Добавить в цитаты Настройки чтения

Страница 14 из 60

— За мной следили? — спросила я, хотя ответ и так был более, чем очевиден.

— Конечно, — широко улыбнулся король, не сводя с меня взгляда своих неестественно сияющих глаз, выглядящих так, словно вместо радужек у него два бриллианта. Да и весь целиком он был слишком…блистательным.

— Что думаешь? — спросил он, явно подразумевая тот повышенный интерес с которым я его рассматривала. И лучезарная улыбка монарха осветила эту комнату так, как если бы над нашими головами вдруг материализовалось небольшое портативное солнышко.

— Что сейчас ослепну, — скривилась я. — Здесь есть кто-нибудь, у кого можно позаимствовать солнцезащитные очки?

Альмод ничего не ответил, вместо этого прошествовав мимо меня и усевшись так, чтобы держать в поле зрения одновременно меня, папулю, дверь и большое панорамное окно, осуждающе уставился в стенку. Не знаю, чем ему стенка не угодила, но вот в мою сторону он посылал доходчиво недовольные флюиды.

— Дитя моё…, - начал король.

— Прекрати меня так называть, — резко оборвала я его медовую речь.

— Почему? — его брови, которые вопреки красному цвету волос, были белыми, словно первый снег и практически сливались с кожей, симметрично выгнулись, выражая крайнюю степень удивления.
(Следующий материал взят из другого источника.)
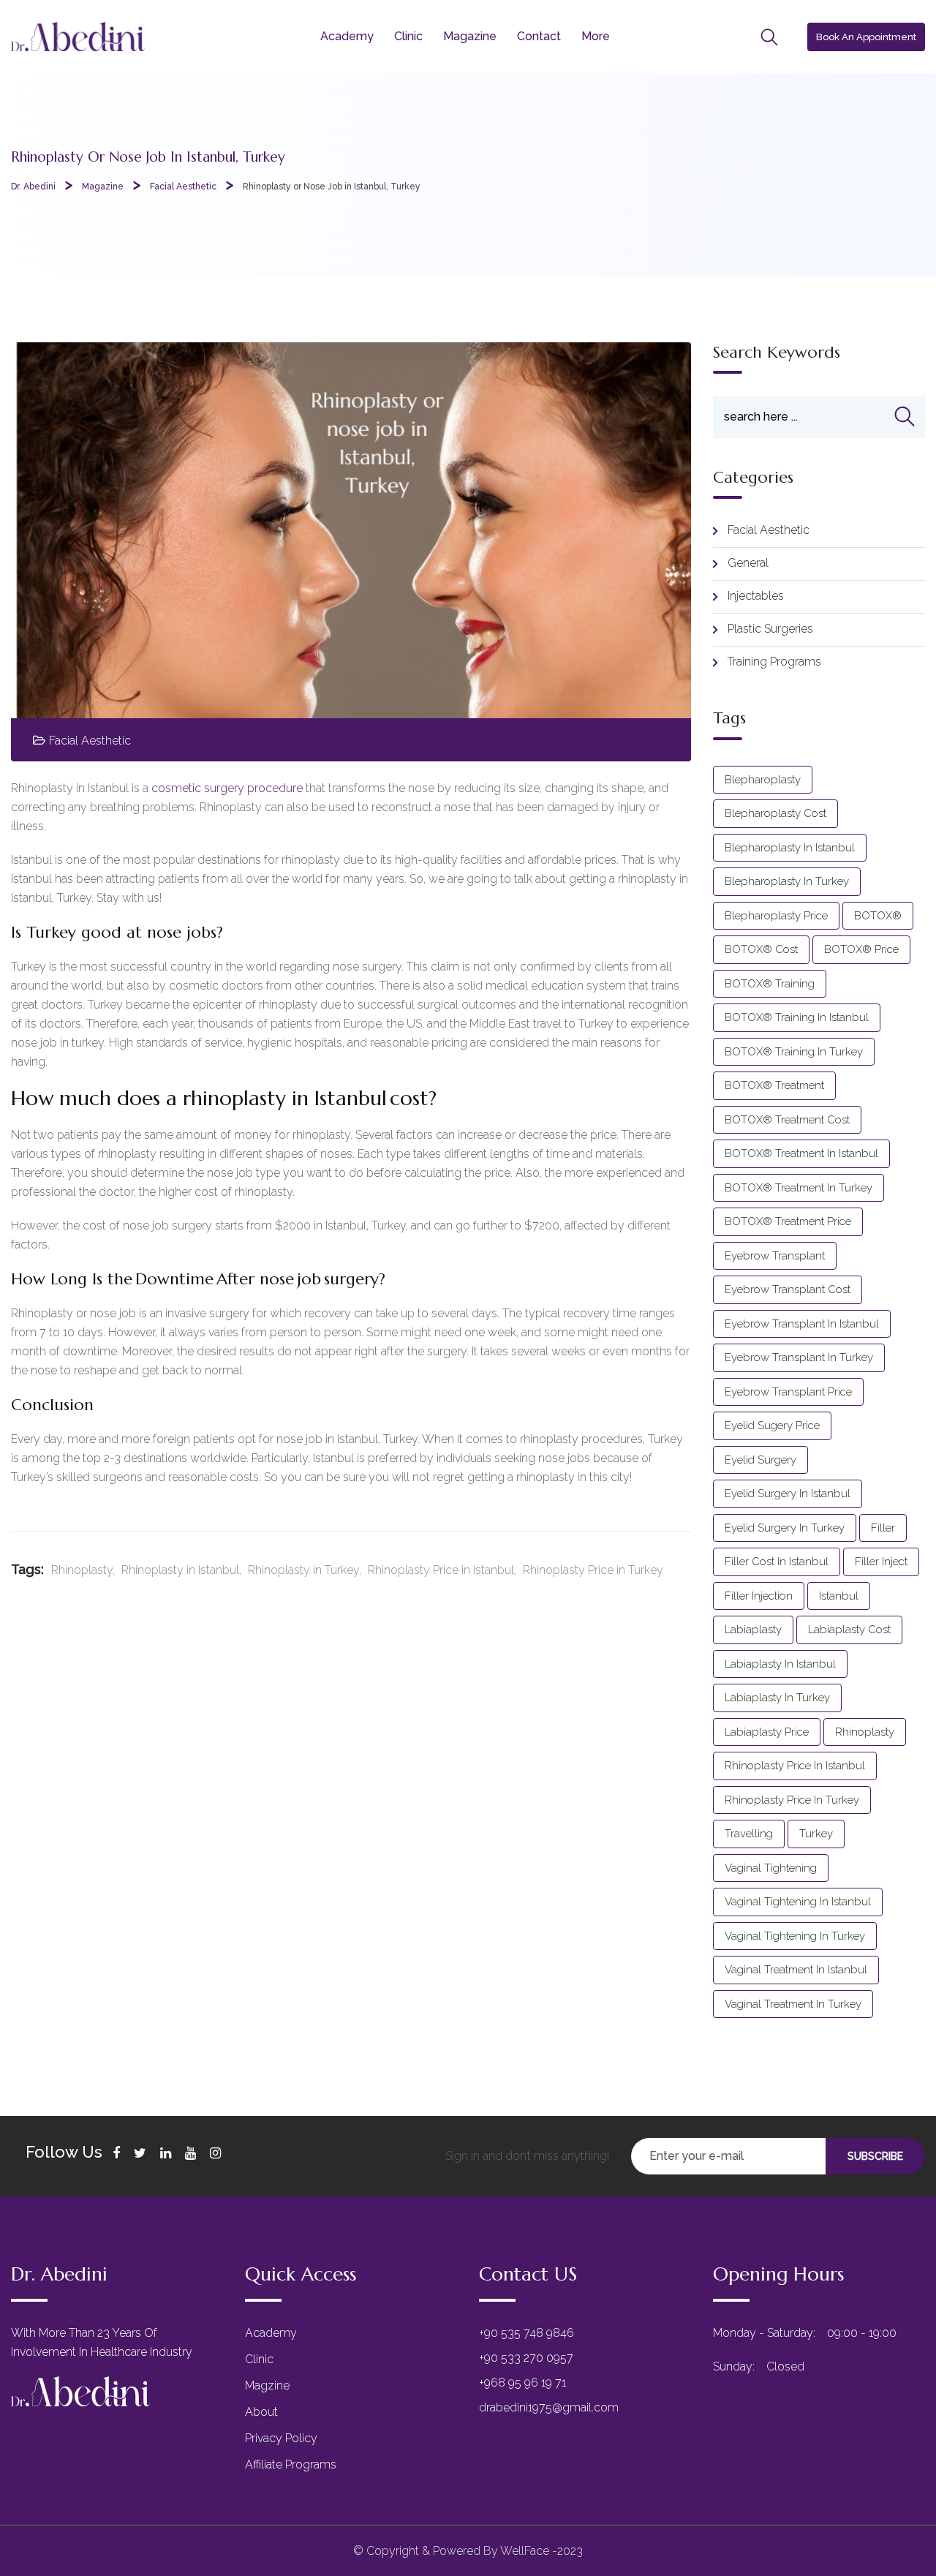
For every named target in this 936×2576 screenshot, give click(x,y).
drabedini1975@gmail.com (549, 2407)
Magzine (267, 2385)
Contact (539, 36)
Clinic (408, 36)
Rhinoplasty (82, 1570)
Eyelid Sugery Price (772, 1425)
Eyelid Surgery (760, 1459)
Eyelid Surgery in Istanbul (787, 1493)
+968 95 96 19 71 (522, 2382)
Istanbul (838, 1596)
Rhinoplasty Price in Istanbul (441, 1570)
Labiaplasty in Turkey (777, 1697)
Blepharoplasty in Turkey (787, 881)
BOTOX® (878, 915)
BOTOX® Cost (761, 949)
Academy (347, 36)
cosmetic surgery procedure (227, 788)
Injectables (756, 596)
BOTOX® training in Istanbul (797, 1017)
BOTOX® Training (770, 983)
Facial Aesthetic (90, 740)
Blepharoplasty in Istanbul (790, 847)
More (595, 36)
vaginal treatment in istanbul (796, 1969)
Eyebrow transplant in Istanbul (802, 1323)
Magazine (470, 36)
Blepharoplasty (763, 779)
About (261, 2412)
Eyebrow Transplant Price (788, 1391)
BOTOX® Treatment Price (788, 1221)
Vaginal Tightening (771, 1868)
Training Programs (774, 662)
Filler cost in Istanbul (777, 1561)
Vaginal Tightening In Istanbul (798, 1901)
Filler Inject (881, 1561)
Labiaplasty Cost (849, 1629)
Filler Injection (759, 1596)
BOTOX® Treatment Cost (787, 1119)
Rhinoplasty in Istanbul (180, 1570)
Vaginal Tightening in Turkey (795, 1936)
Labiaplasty (753, 1629)
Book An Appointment (866, 36)
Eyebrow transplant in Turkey (799, 1357)
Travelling (749, 1833)
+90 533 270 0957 (526, 2358)
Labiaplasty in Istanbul (780, 1664)
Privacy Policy (281, 2438)
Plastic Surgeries (770, 629)
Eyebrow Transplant (775, 1255)
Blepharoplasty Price (776, 915)
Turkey (816, 1833)
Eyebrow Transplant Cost (787, 1289)
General (748, 563)
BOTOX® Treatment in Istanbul (801, 1153)
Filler (883, 1527)
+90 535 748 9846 (526, 2333)
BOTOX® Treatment (774, 1085)
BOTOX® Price (861, 949)
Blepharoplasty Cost (775, 813)
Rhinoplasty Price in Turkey (593, 1570)
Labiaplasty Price (767, 1732)
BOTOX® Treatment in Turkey (798, 1187)
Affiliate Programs (290, 2464)
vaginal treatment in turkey (793, 2004)
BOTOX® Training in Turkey (794, 1051)
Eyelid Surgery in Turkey (785, 1527)
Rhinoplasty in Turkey (303, 1570)
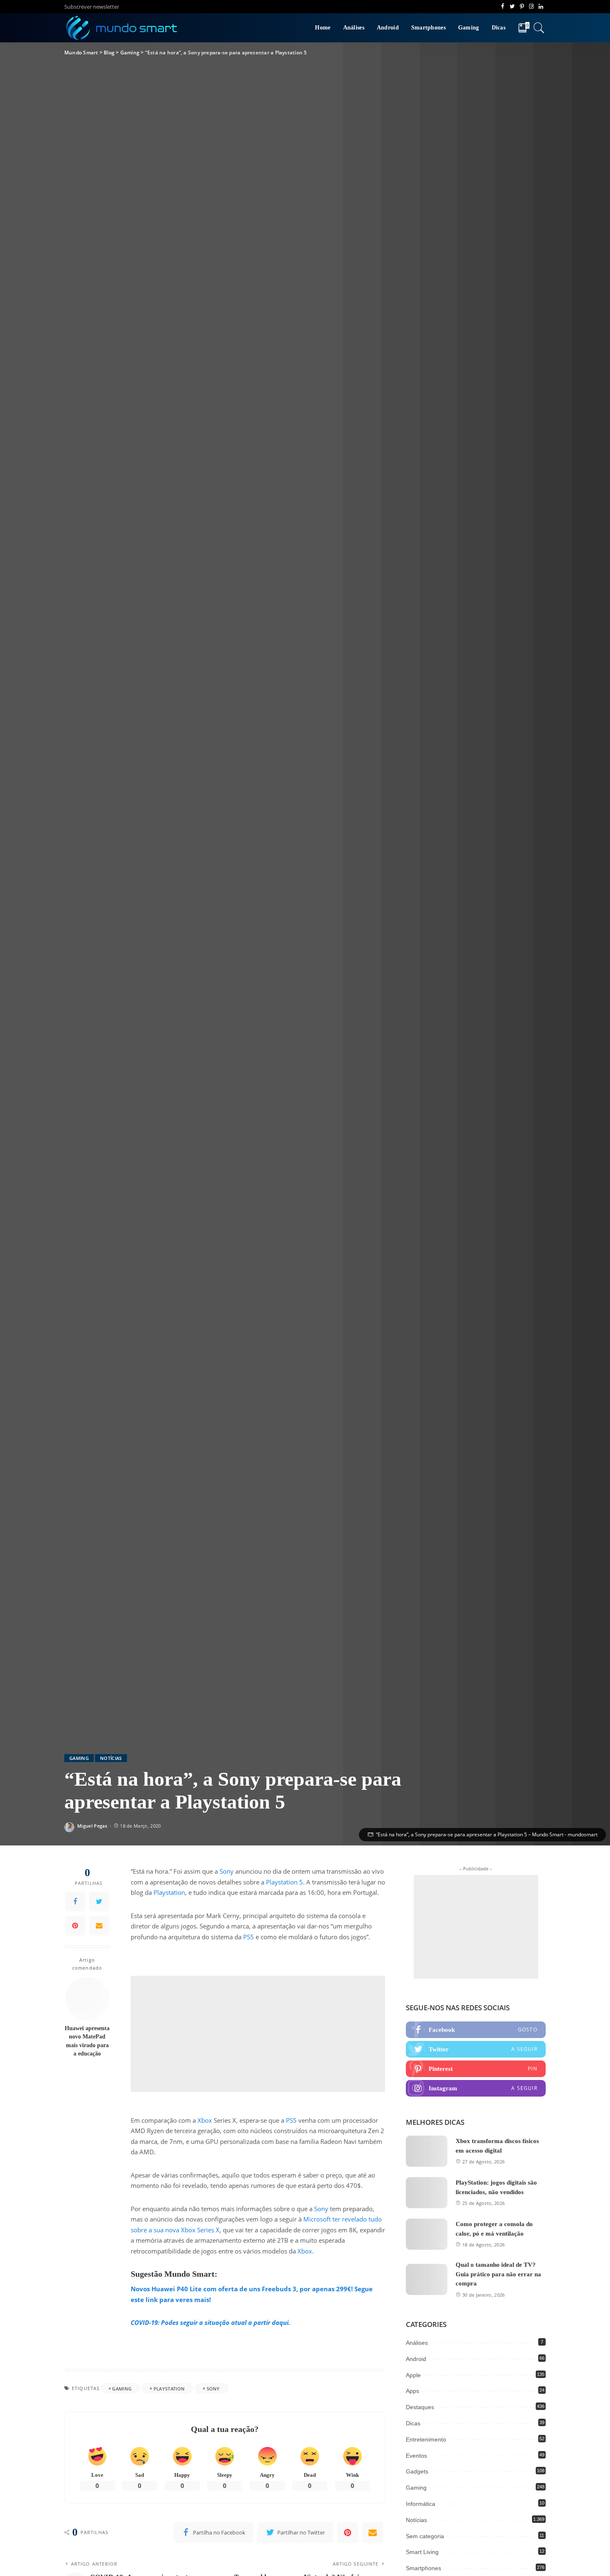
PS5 (248, 1937)
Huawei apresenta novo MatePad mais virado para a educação (87, 2041)
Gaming (79, 1758)
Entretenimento (426, 2439)
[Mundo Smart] (122, 27)
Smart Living (422, 2552)
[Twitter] (99, 1901)
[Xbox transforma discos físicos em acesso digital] (426, 2151)
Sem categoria (425, 2536)
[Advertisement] (258, 2034)
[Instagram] (476, 2088)
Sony (227, 1871)
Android (416, 2359)
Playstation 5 (284, 1882)
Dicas (413, 2423)
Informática (420, 2503)
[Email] (99, 1926)
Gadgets (417, 2471)
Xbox (205, 2120)
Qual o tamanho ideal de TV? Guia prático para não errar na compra (498, 2274)
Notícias (111, 1758)
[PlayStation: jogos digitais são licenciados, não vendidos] (426, 2192)
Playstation (169, 1892)
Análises (417, 2342)
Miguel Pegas (92, 1825)
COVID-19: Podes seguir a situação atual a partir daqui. (210, 2322)
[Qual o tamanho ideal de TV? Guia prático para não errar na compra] (426, 2279)
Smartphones (423, 2568)
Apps (412, 2391)
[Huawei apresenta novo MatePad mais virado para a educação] (87, 1999)
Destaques (420, 2407)
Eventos (416, 2455)
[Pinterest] (75, 1926)
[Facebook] (75, 1901)
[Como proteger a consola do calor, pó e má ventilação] (426, 2234)
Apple (413, 2375)
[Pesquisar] (539, 27)
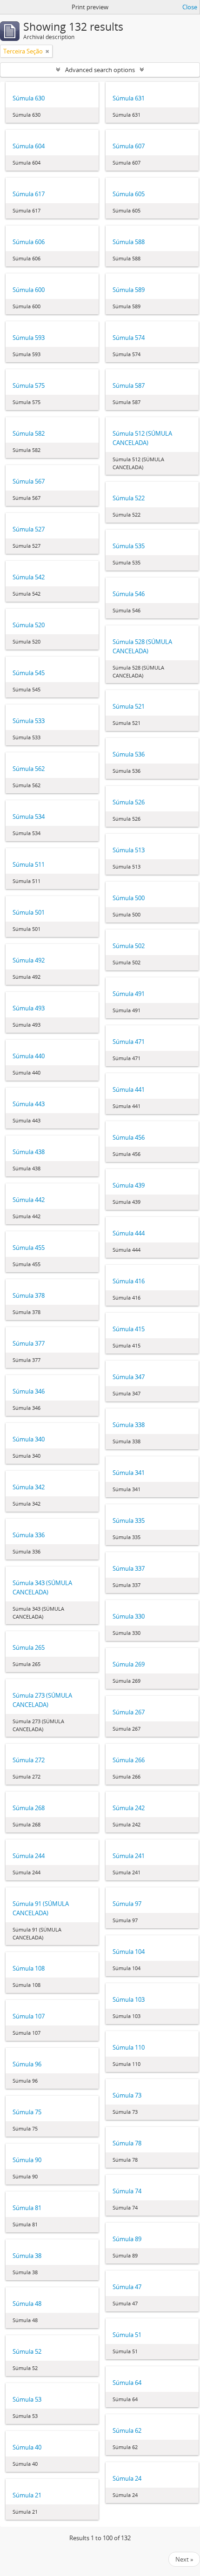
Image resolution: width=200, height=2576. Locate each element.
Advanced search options (100, 70)
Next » (184, 2559)
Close (189, 7)
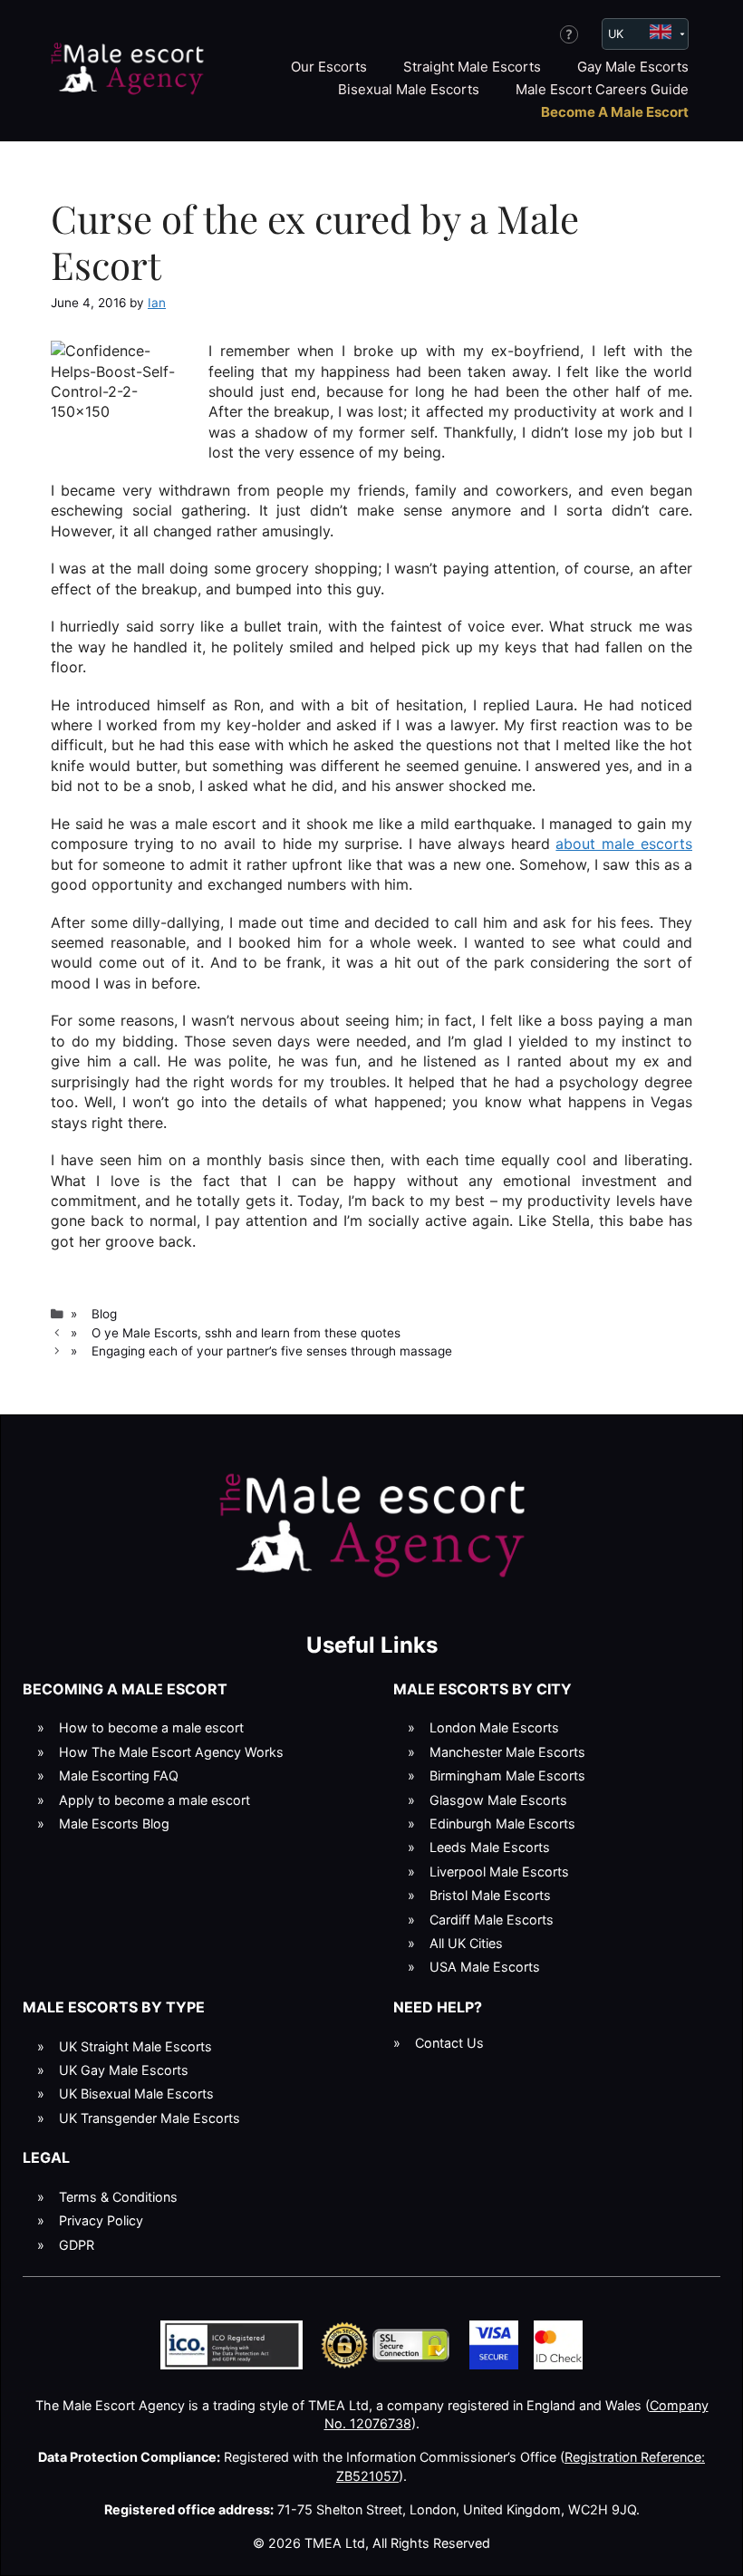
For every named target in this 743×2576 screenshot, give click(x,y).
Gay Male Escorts (633, 66)
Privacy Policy (101, 2220)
Очень и очень неплохо сыгранного.

— Потому что ты выглядишь, как человек, который может быть мне кем угодно, но только не отцом, — фыркнула я. — Ты бы еще дедушкой представился! Я, конечно, допускаю, что вы, сидхе, живете хренову тучу лет и не меняетесь, но я не сидхе. Я могу быть кем угодно, но только не сидхе.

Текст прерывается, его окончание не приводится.